Session 2Choosing a maintenance strategy for asset maintenance on evidence

  • List the credible failure modes of big data platforms for asset maintenance and the consequence of each.
  • Review whether asset maintenance is aligned with the objectives of the asset base.
  • Plan the sequence in which improvements to big data platforms for asset maintenance will be introduced.
  • Confirm that reporting on asset maintenance reaches the people who can act.

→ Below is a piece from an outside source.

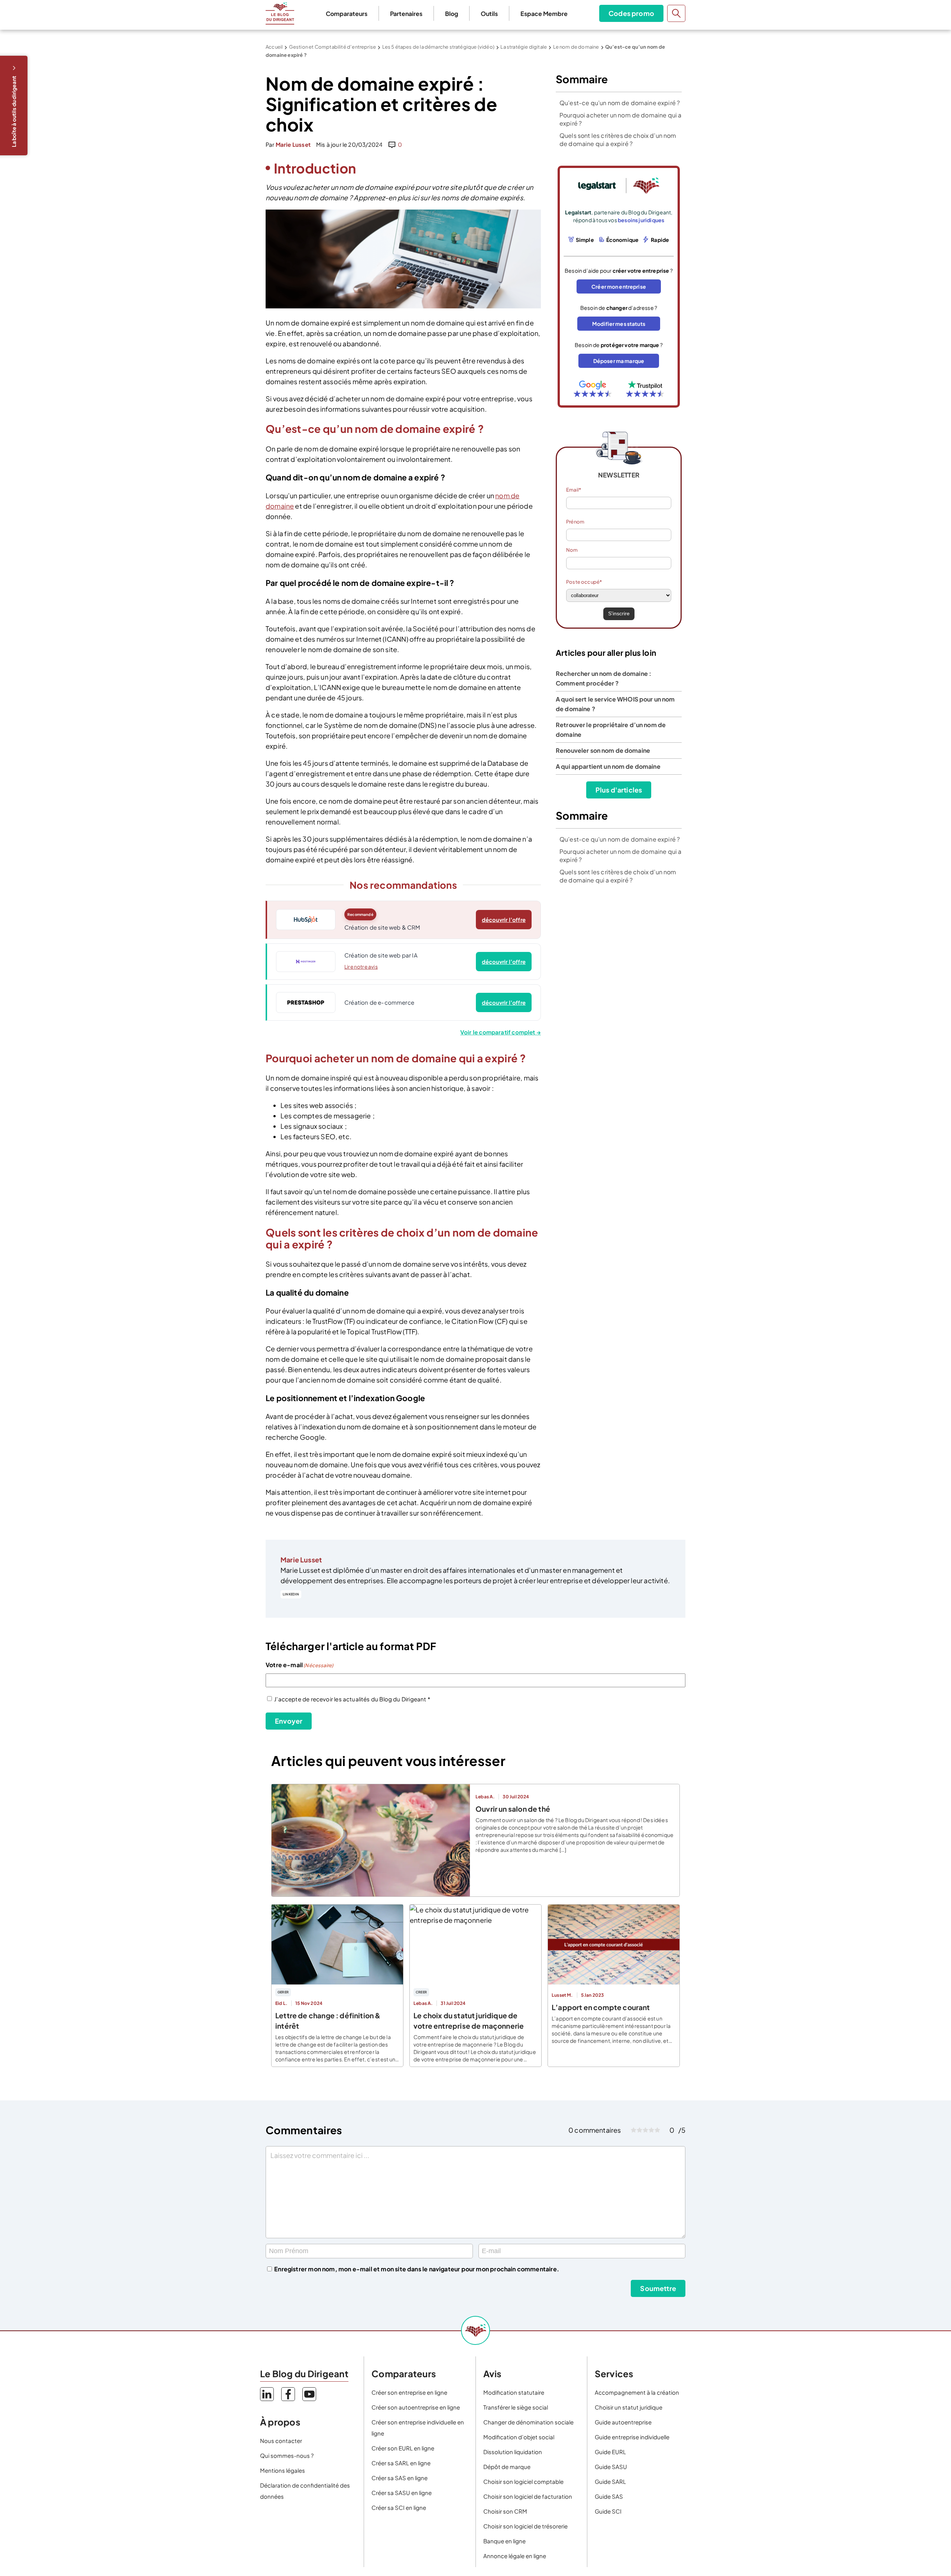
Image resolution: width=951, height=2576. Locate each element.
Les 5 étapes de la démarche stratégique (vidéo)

Choose the package that suits you

Silver Package

At least 3 people

USD1,250
  • Workshop or Program Participation
  • Airport Transfers
  • Customized Badge
  • Expert Mentorship (Private Sessions)
  • Supervision & Secretarial Services
  • Accredited Certificate of Participation
  • Complete Training Kit
  • Coffee Break
  • Closing Ceremony

Gold Package

At least 3 people

USD1,850
  • 5-night stay in a 5-star hotel
  • Workshop or Program Participation
  • Airport Transfers
  • Customized Badge
  • Expert Mentorship (Private Sessions)
  • Supervision & Secretarial Services
  • Accredited Certificate of Participation
  • Complete Training Kit
  • Coffee Break
  • Closing Ceremony

Complete your registration

We will contact you within one business day to confirm.